Wednesday, November 24, 2004

Intelligent Intelligence Reform

Listening to interviews on the media with Rep. Hunter, I am concerned that our military may lose control of what has been an important and effective tool. It is important that the "chain of command" of these tools in no way lessen there availability and use by our military. If a NID is needed in order for the various intelligence services to work together with accountability for the cooperation and sharing of intelligence, surely the Congress can find some way of insuring that our military have full access and control of the needed tools during any military action.

The 9/11 Commission made recommendations, many of which have been instituted. I appreciate the need for a final bill to be written and passed, but let us not rush to institute legislation which in any way could hamper our military. Further discussion with written rules
protecting military use of intelligence tools is not asking too much of our national leadership.
If those congressional members such as Rep. Hunter have concerns, these should be addressed and satisfied before any final bill is passed.

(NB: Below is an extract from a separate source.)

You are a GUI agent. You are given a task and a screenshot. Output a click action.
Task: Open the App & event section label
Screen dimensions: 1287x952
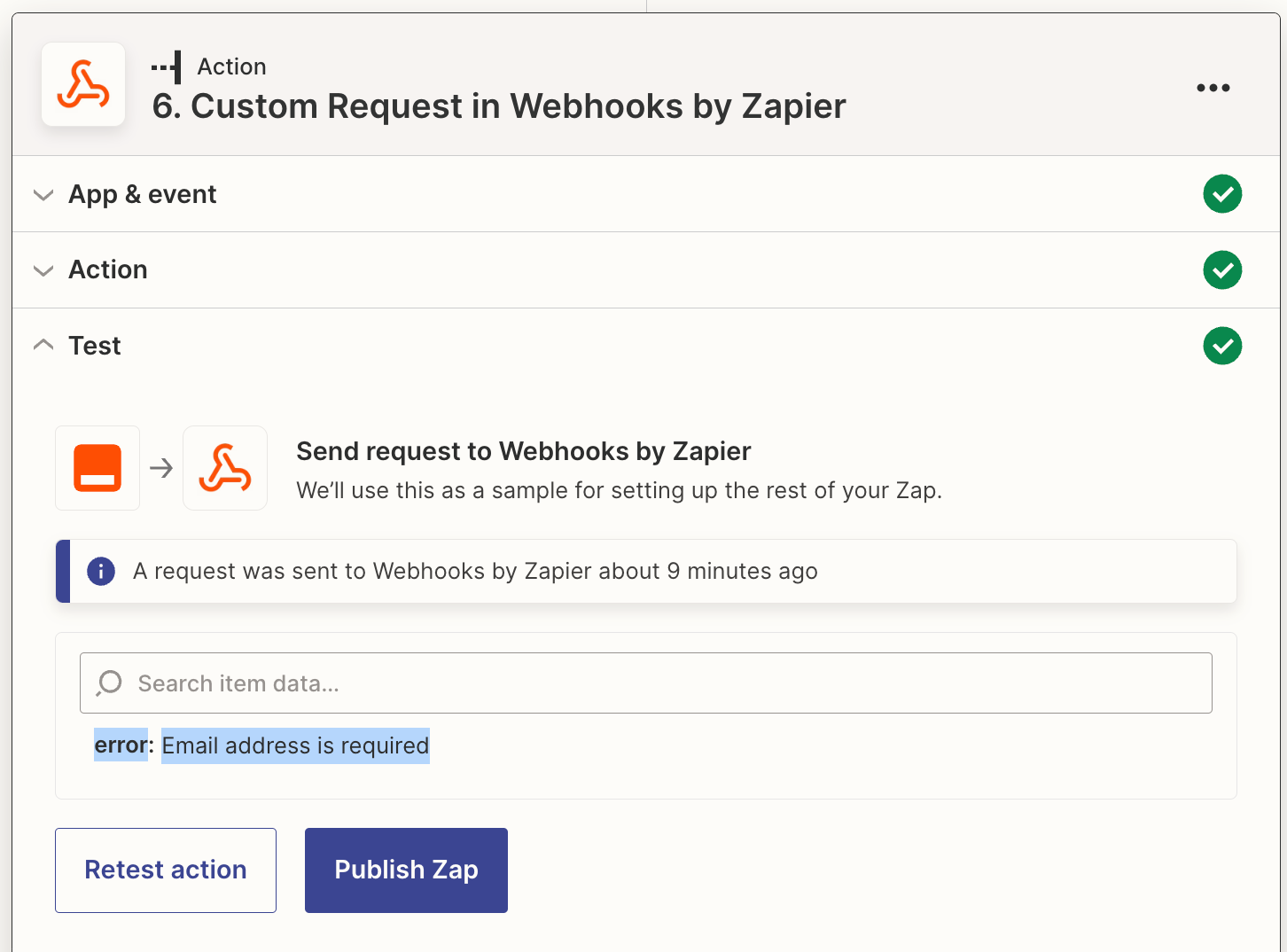pos(143,194)
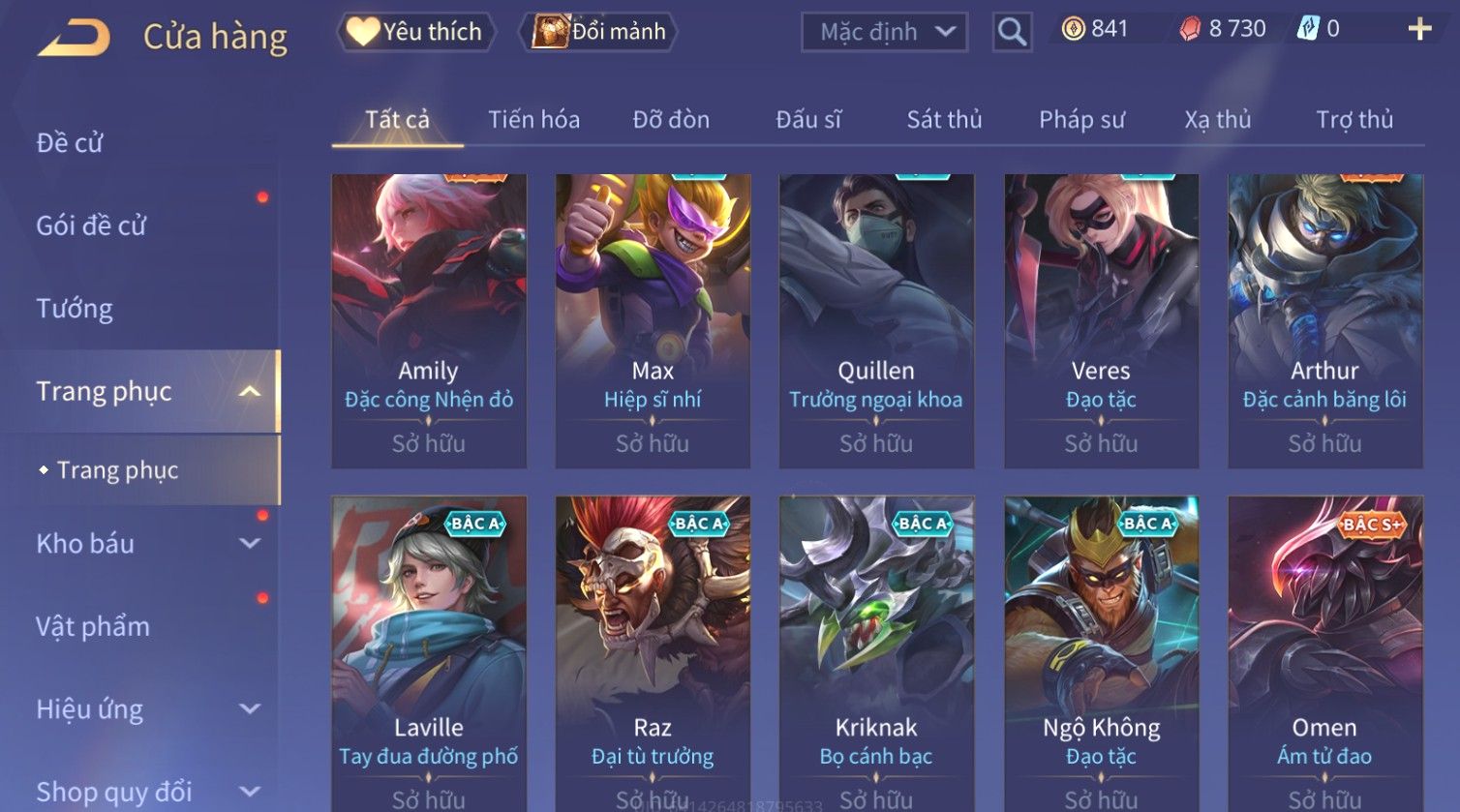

"Indeed, much of the purpose of military 'transformation' has been to destroy the
hierarchical structure of intelligence, to make the most sophisticated imagery, intercepts, and other intelligence 'products' as readily available to the lowest level of military organization. This is ever more essential in the kind of wars now being fought in Iraq and Afghanistan; with good reason, the Marine Corps speaks of the 'strategic corporal'--the decisions made by infantrymen and their squad leaders in the heat of battle can have huge consequences."